An old hand at this format, she was clearly enjoying the challenge and the crowd—a mixture of old hands and novice trainees. Fitzgerald has been a regular feature at conferences like this one for more than a decade.

“On physical exam, the patient is a thin, frail woman who appeared timid and fearful,” Nasir continued.

“Timid and fearful?” Fitzgerald asked. (In the movie version, she might puff on her calabash about now.) “Hmmm. That could be part of her confusion or could be her personality. Did you get a sense of what she was like before all this?” The student shook his head. “Well, it would certainly be hard to feel confident in a world that you suddenly don’t understand.”

The rest of the physical exam was unremarkable, the medical student told her.

Fitzgerald stopped pacing. “By that I guess you mean that it was normal?” she asked.

Nasir nodded. “Even the neurological exam—completely normal?” Again he nodded. Fitzgerald was silent as she considered the story so far.

“Would you like to order some tests?” the student prompted. In this structured performance the doctor can ask for any test and if the patient had the test that data will be shared.

“Sure.” She quickly called out tests she’d like to order and the results were provided. A spinal tap was normal, there was no elevated white blood cell count, her liver and kidneys were working fine.

“So basically what you’re telling me is that we have here a woman with a rapidly progressive dementia but a completely normal physical exam otherwise and no sign of infection or laboratory abnormalities?” Fitzgerald asked. She then turned to the audience. “I am not at all offended if people shout out the answer at any time,” she called out to the audience. “Anyone? Well, at least it’s not obvious to anyone else out there either.”

It certainly wasn’t obvious to me. As Fitzgerald considered the data available on the patient, she started to describe how she was thinking about what she’d heard. “At this point I like to develop some kind of structure on which to hang my ideas. To help me put together a thorough differential diagnosis, I often just start with the different areas of medicine. So, could this be some kind of congenital disease that causes dementia—like early Alzheimer’s? Maybe. Or could this be infectious? Did she have a life of adventure that would put her at risk for some colorful, sexually transmitted diseases like syphilis or HIV?”

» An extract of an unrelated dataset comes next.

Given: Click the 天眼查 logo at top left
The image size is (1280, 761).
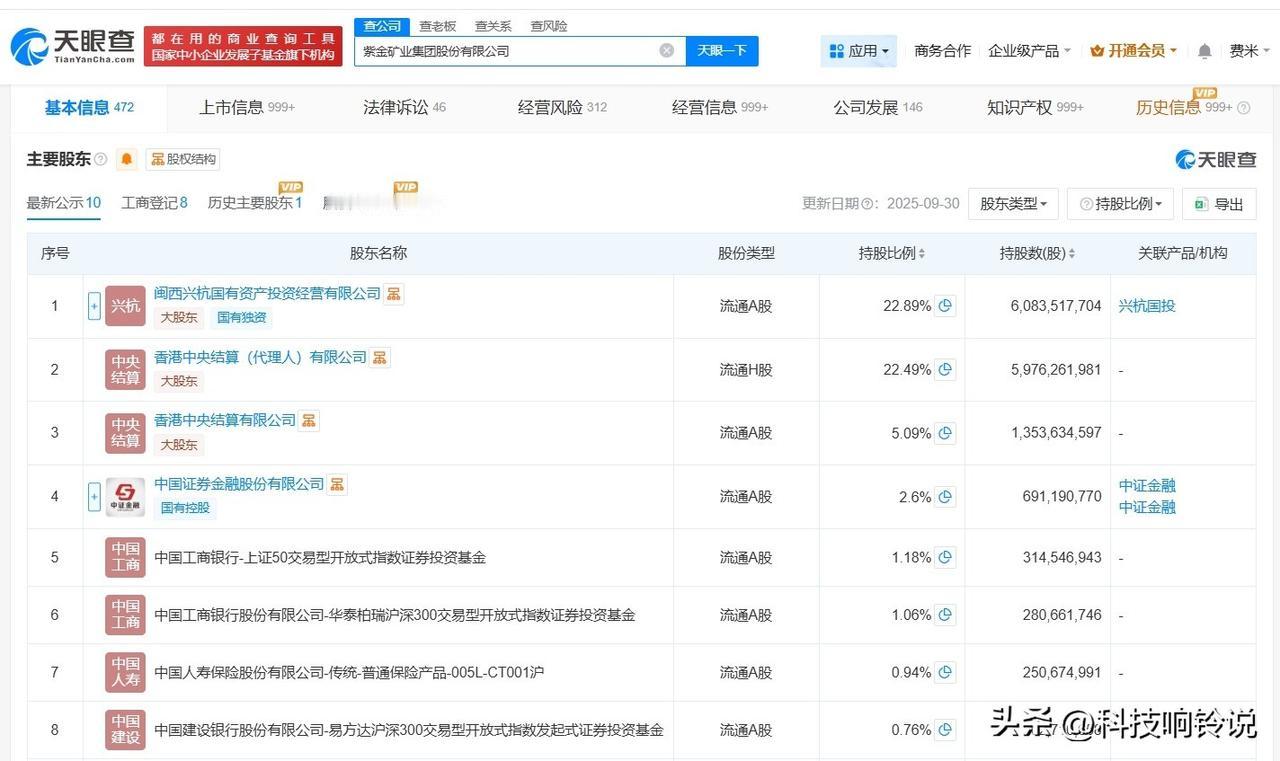Looking at the screenshot, I should pyautogui.click(x=72, y=46).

As she reviewed her thinking, she developed a list of possible causes of
these symptoms. Voices called out from the audience offering additional diseases to add to the differential. “Parkinson’s dementia” a man called from the end of my row. “Jakob-Creutzfeldt” (mad cow disease) offered a woman in front.

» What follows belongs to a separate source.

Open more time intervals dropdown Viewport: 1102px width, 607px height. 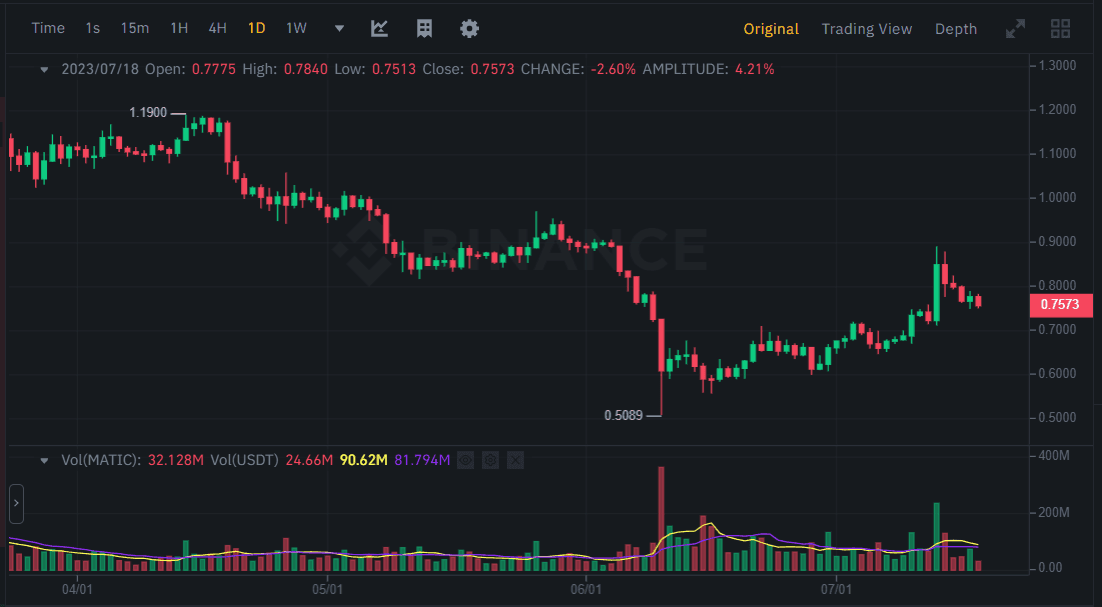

“Get a head CT,” called out still another voice.

“Hmmm—a head CT.” Fitzgerald considered the suggestion. “This lady has no neurological findings—right?” She turns to Nasir, who again nods his confirmation. “No weakness, no seizures, no tremor—nothing except confusion. Given that, I don’t think a CT scan will show me much. In my hospital it’s almost impossible for a patient with mental status changes to come through the ER without getting a head CT. And yet the odds are that hers will be normal, so …” She paused thoughtfully. “I say we skip it.”

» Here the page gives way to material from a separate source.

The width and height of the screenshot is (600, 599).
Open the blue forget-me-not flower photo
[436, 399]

Once the case had been presented completely, it was time for Fitzgerald to make her diagnosis. She went through her differential. “Well, common things being common, this would most likely be multi-infarct dementia or maybe Alzheimer’s. But this is stump-the-professor time and so it’s never the common thing. Hmmmm.” She turned to the audience. “Can I talk to a really old doctor?” Chuckles from the audience were followed by a few more suggestions.

“Any other ideas?” Fitzgerald conceded. “Okay, I give up. Let’s hear it.”

“Maybe you should have gotten the head CT after all,” quipped the medical student, pleased that he actually stumped the professor. He projected the final slide onto the large screens at the front of the room. An image from a CT scan of the head revealed a huge, white, irregularly shaped circle bulging into and distorting the familiar spaghetti swirls of the brain. It was a brain tumor.